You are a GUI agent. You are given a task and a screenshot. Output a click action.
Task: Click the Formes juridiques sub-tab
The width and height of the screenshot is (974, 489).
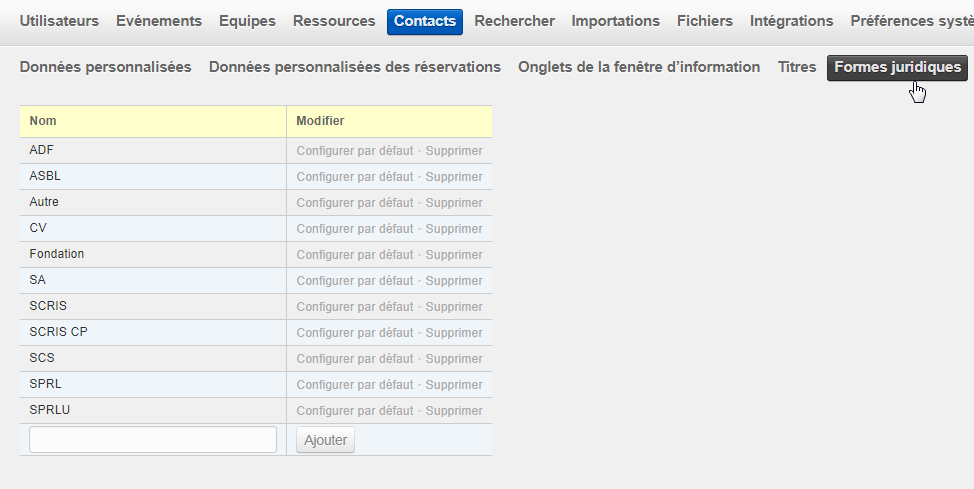point(897,67)
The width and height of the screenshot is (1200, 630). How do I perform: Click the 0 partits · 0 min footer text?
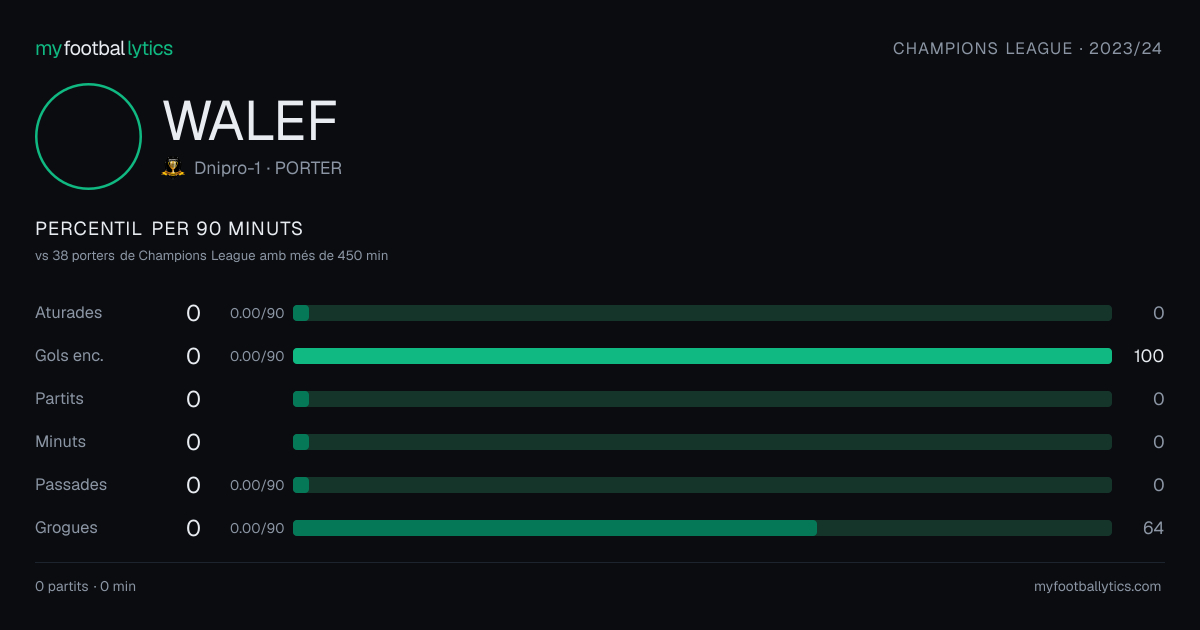[x=85, y=586]
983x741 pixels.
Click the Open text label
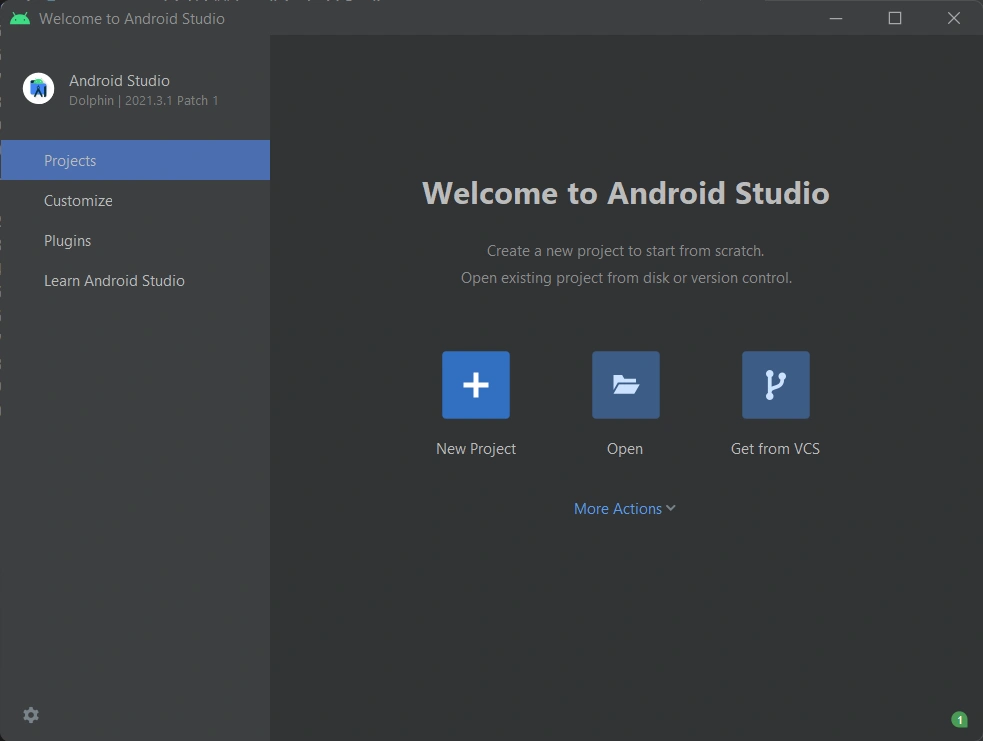pyautogui.click(x=625, y=449)
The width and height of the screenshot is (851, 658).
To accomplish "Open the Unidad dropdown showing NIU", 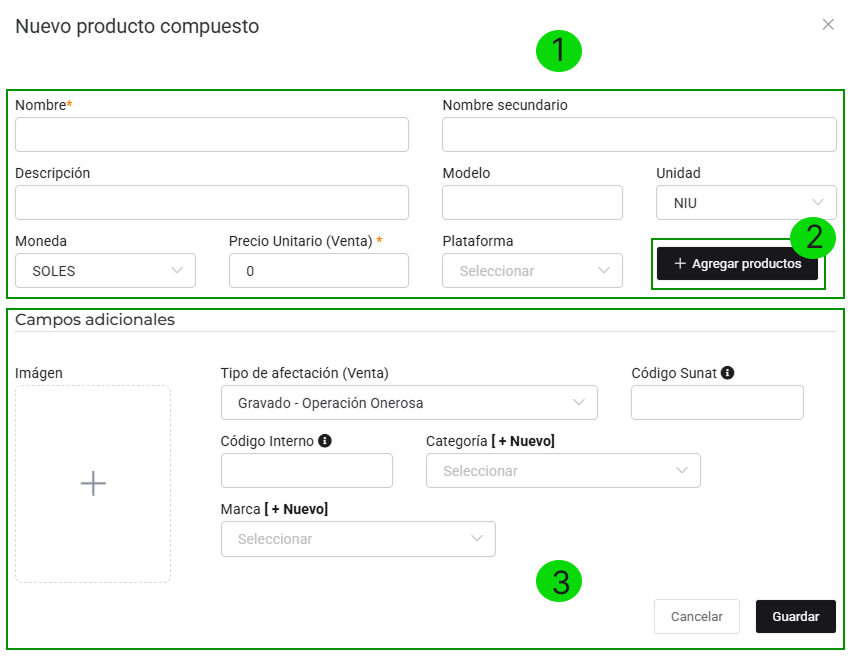I will tap(746, 203).
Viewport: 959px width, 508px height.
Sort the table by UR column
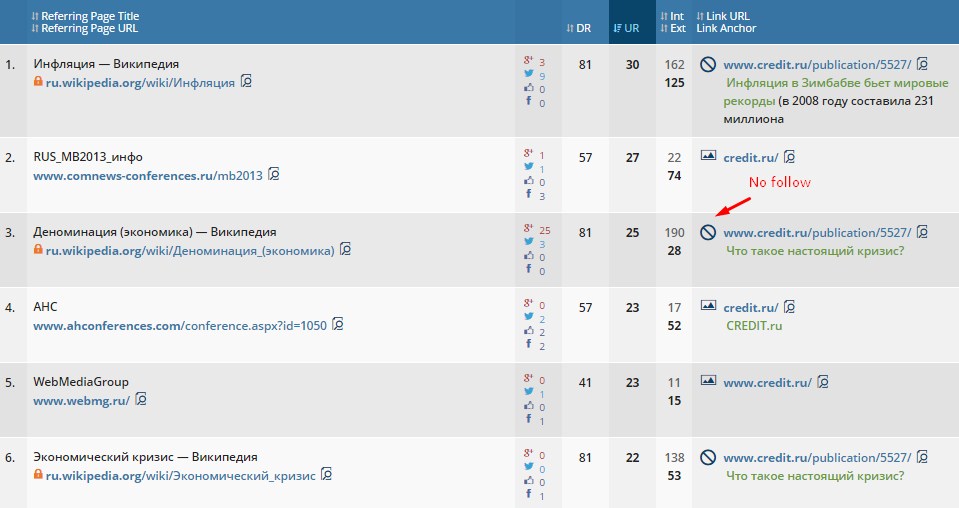pyautogui.click(x=626, y=28)
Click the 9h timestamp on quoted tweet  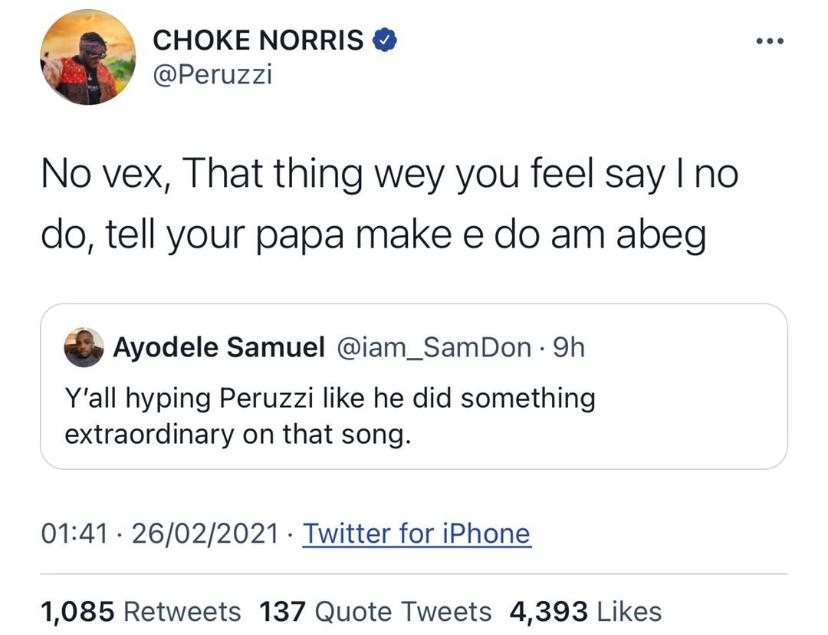coord(569,348)
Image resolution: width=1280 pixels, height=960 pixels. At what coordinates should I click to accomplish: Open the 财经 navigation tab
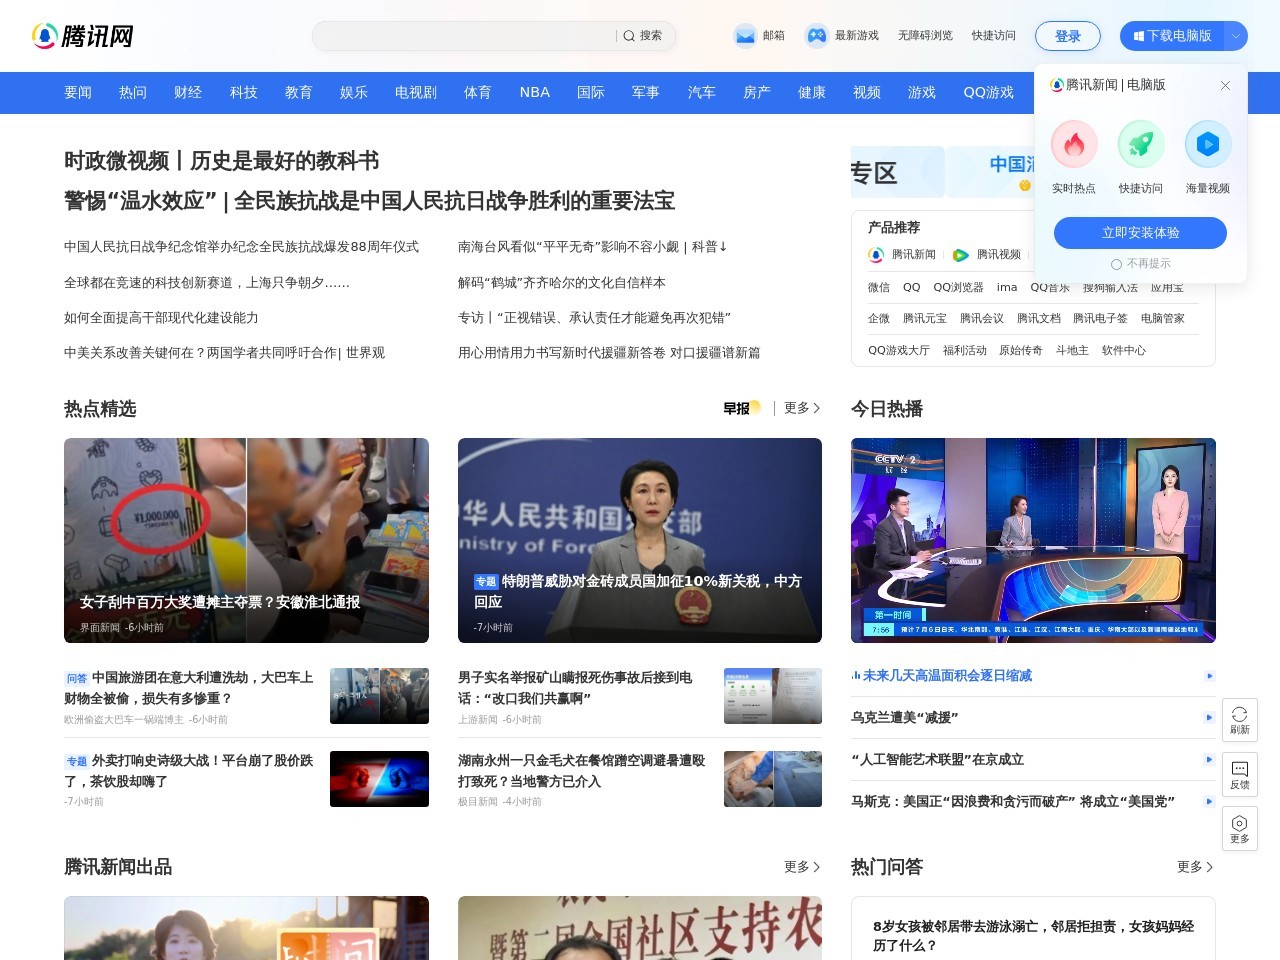click(188, 92)
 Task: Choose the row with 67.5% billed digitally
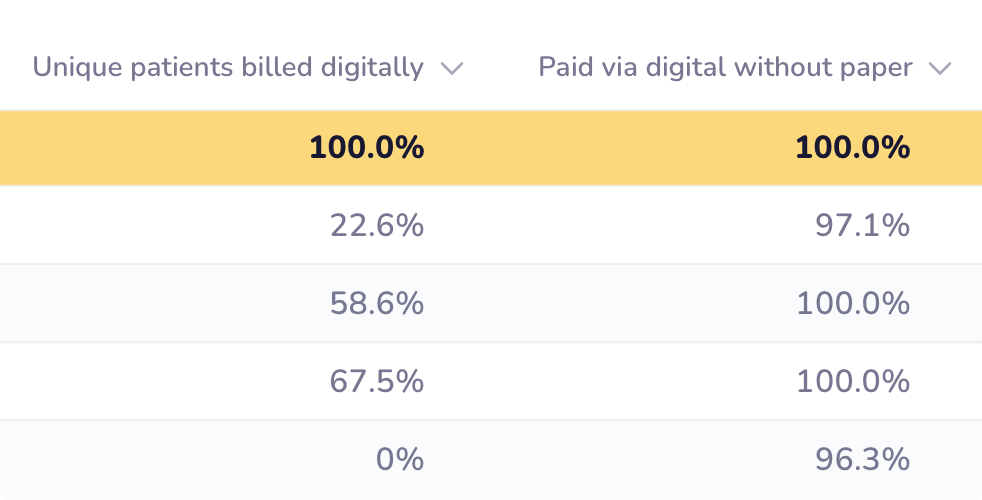point(600,382)
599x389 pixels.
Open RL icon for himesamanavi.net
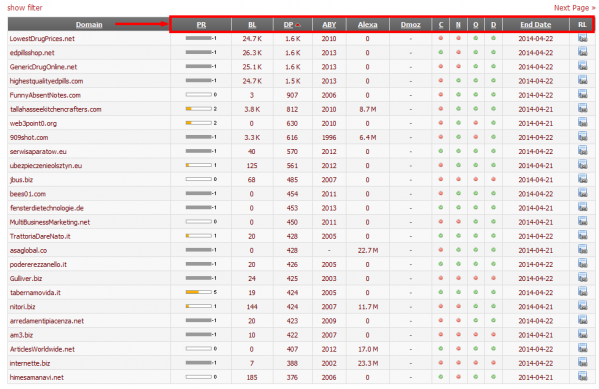[x=583, y=377]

++++++++++++++++++++

### About this exercise
Transcribe exactly the lines from the one holding "Task: Choose the" through the final line of the material above, both ends included; any pictures should be dropped.

### Written response
 Task: Choose the row with 67.5% billed digitally
point(600,382)
599x389 pixels.
Open RL icon for himesamanavi.net
[x=583, y=377]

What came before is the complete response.